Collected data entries
---

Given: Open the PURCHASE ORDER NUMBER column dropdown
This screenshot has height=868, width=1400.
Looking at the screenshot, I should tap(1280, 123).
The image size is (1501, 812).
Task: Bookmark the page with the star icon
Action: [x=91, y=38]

---

:: TRY IT ::
Restate each entry word for word.

:: THE ANSWER ::
Given: Open the PURCHASE ORDER NUMBER column dropdown
This screenshot has height=868, width=1400.
Looking at the screenshot, I should tap(1280, 123).
The image size is (1501, 812).
Task: Bookmark the page with the star icon
Action: [x=91, y=38]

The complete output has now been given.